START Exercise materials

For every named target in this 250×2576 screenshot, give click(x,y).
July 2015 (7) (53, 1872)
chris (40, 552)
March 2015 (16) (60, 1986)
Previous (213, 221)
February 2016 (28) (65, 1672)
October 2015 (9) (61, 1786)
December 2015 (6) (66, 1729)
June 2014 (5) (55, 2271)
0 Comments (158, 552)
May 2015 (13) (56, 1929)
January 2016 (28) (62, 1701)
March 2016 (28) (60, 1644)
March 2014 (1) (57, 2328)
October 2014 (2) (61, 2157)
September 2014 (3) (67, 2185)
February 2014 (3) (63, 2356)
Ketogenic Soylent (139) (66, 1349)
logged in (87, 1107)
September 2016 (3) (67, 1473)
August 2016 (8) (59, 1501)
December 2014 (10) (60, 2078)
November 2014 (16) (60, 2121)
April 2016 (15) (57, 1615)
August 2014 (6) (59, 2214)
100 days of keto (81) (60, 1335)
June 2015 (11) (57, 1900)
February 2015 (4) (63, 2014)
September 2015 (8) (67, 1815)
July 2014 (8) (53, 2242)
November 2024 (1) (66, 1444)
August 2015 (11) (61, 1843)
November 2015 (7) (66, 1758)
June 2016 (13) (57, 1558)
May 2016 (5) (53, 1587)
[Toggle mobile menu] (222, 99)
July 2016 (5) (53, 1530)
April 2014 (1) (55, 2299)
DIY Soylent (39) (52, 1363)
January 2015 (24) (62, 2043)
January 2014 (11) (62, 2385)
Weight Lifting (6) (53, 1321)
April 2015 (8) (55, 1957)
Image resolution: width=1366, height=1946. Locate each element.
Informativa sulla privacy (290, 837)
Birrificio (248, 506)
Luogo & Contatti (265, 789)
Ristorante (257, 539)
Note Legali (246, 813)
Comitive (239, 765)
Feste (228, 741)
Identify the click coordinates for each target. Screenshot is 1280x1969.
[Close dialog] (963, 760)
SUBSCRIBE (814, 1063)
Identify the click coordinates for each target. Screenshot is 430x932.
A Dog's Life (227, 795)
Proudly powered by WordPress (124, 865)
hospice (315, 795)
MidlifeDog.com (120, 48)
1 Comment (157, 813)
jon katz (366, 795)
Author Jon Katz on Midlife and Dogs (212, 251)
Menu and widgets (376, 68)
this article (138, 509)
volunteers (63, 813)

END Exercise materials

Each of the entries must be set down again exactly.

For every named target in this 250×2576 screenshot, give click(x,y).
July 2015 (7) (53, 1872)
chris (40, 552)
March 2015 (16) (60, 1986)
Previous (213, 221)
February 2016 (28) (65, 1672)
October 2015 (9) (61, 1786)
December 2015 (6) (66, 1729)
June 2014 (5) (55, 2271)
0 Comments (158, 552)
May 2015 (13) (56, 1929)
January 2016 (28) (62, 1701)
March 2016 (28) (60, 1644)
March 2014 (1) (57, 2328)
October 2014 (2) (61, 2157)
September 2014 (3) (67, 2185)
February 2014 (3) (63, 2356)
Ketogenic Soylent (139) (66, 1349)
logged in (87, 1107)
September 2016 (3) (67, 1473)
August 2016 (8) (59, 1501)
December 2014 (10) (60, 2078)
November 2014 (16) (60, 2121)
April 2016 (15) (57, 1615)
August 2014 (6) (59, 2214)
100 days of keto (81) (60, 1335)
June 2015 (11) (57, 1900)
February 2015 (4) (63, 2014)
September 2015 (8) (67, 1815)
July 2014 (8) (53, 2242)
November 2024 (1) (66, 1444)
August 2015 (11) (61, 1843)
November 2015 (7) (66, 1758)
June 2016 (13) (57, 1558)
May 2016 (5) (53, 1587)
[Toggle mobile menu] (222, 99)
July 2016 (5) (53, 1530)
April 2014 (1) (55, 2299)
DIY Soylent (39) (52, 1363)
January 2015 (24) (62, 2043)
January 2014 (11) (62, 2385)
Weight Lifting (6) (53, 1321)
April 2015 (8) (55, 1957)
Image resolution: width=1366, height=1946. Locate each element.
Informativa sulla privacy (290, 837)
Birrificio (248, 506)
Luogo & Contatti (265, 789)
Ristorante (257, 539)
Note Legali (246, 813)
Comitive (239, 765)
Feste (228, 741)
Identify the click coordinates for each target. Screenshot is 1280x1969.
[Close dialog] (963, 760)
SUBSCRIBE (814, 1063)
Identify the click coordinates for each target. Screenshot is 430x932.
A Dog's Life (227, 795)
Proudly powered by WordPress (124, 865)
hospice (315, 795)
MidlifeDog.com (120, 48)
1 Comment (157, 813)
jon katz (366, 795)
Author Jon Katz on Midlife and Dogs (212, 251)
Menu and widgets (376, 68)
this article (138, 509)
volunteers (63, 813)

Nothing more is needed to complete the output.